Fish and Wildlife officers are hunting 20 elk released from a game farm northeast of Edmonton, Alberta, Canada. The Alberta Sustainable Resources Department reports that 30 elk were initially released and 10 have been collected to date. The ten already collected were negative for CWD when tested. Although it is unknown who released the animals, they are believed to be from a game farm due to the fact that elk do not occur naturally in the area and all 30 are yearlings. This is at least the third reported release of game farm animals in Alberta.

Another positive game farm elk has been reported in Saskatchewan, Canada. This is the 44th facility positive in Saskatchewan. The Canadian Food Inspection Agency has quarantined three game farms due to this finding.

The Alaska State Veterinarian has banned the importation of whole carcasses and certain carcass parts (including heads and any portion of the spinal column) from cervidae and other species that may become susceptible to CWD. A moratorium on the importation of live cervids into Alaska has been in place since April of 2003. Allowable importation is restricted to the usual deboned meat, antlers with cleaned skullcap, hide with no meat attached, etc.

The Wyoming Game and Fish Department reports that a mule deer buck harvested Oct. 3 from deer Hunt Area 76 on the east face of the Snowy Range just north of the Colorado line tested positive for chronic wasting disease. CWD had not previously been found in that hunt area. Maryland Natural Resources Police (NRP) officers and Wildlife & Heritage Service (WHS) biologists executed a search and seizure warrant on October 7 at a residence in Pasadena, Maryland to seize and transport 14 fallow deer that were held captive illegally.

The deer were transported to a lab to be euthanized. The deer will be tested for Chronic Wasting Disease (CWD) and Tuberculosis (TB). The owner of the captive deer was charged with possessing live deer within the state without a proper wildlife permit.

U.S. officials have created a federal interagency working group to identify gaps in scientific knowledge about abnormal prion proteins, believed to cause bovine spongiform encephalopathy (BSE) and other diseases, according to a September 21 press release from the White House Office of Science and Technology Policy (OSTP). The working group will help coordinate federal agency efforts to identify research needs, share resources and expertise to gain greater understanding in addressing this threat to public health. The interagency working group will be composed of members nominated by federal agencies that have an interest in prion science and will meet regularly to discuss new scientific findings about prions, identify knowledge gaps, and communicate research needs to federal agencies.

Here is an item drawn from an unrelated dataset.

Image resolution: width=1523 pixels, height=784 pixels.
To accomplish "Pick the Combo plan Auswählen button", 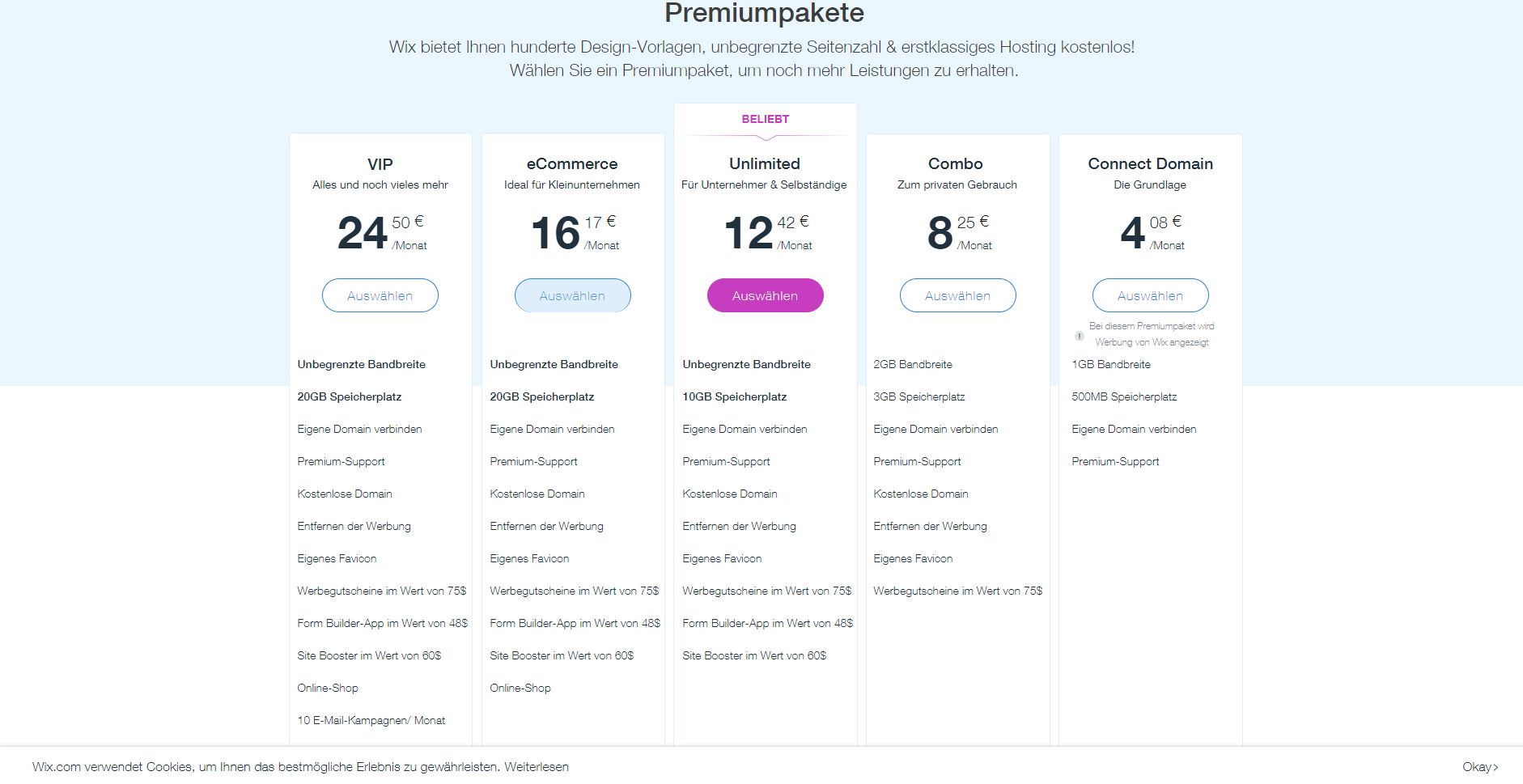I will click(x=958, y=295).
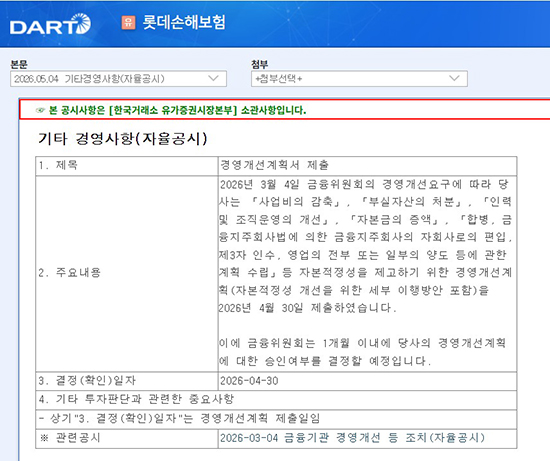Viewport: 550px width, 461px height.
Task: Click the 1. 제목 label cell
Action: click(x=127, y=166)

Chronic Wasting Disease has been set as a national priority for piloting a Wildlife Disease Action Plan by the Canadian Councils of Resource Ministers. The Canadian Council of Wildlife Ministers recognize the growing danger wildlife diseases pose to wildlife, human health and the economy and have agreed to address the issue of chronic wasting disease by moving forward on developing an action plan for managing this disease and preventing its spread in Canada.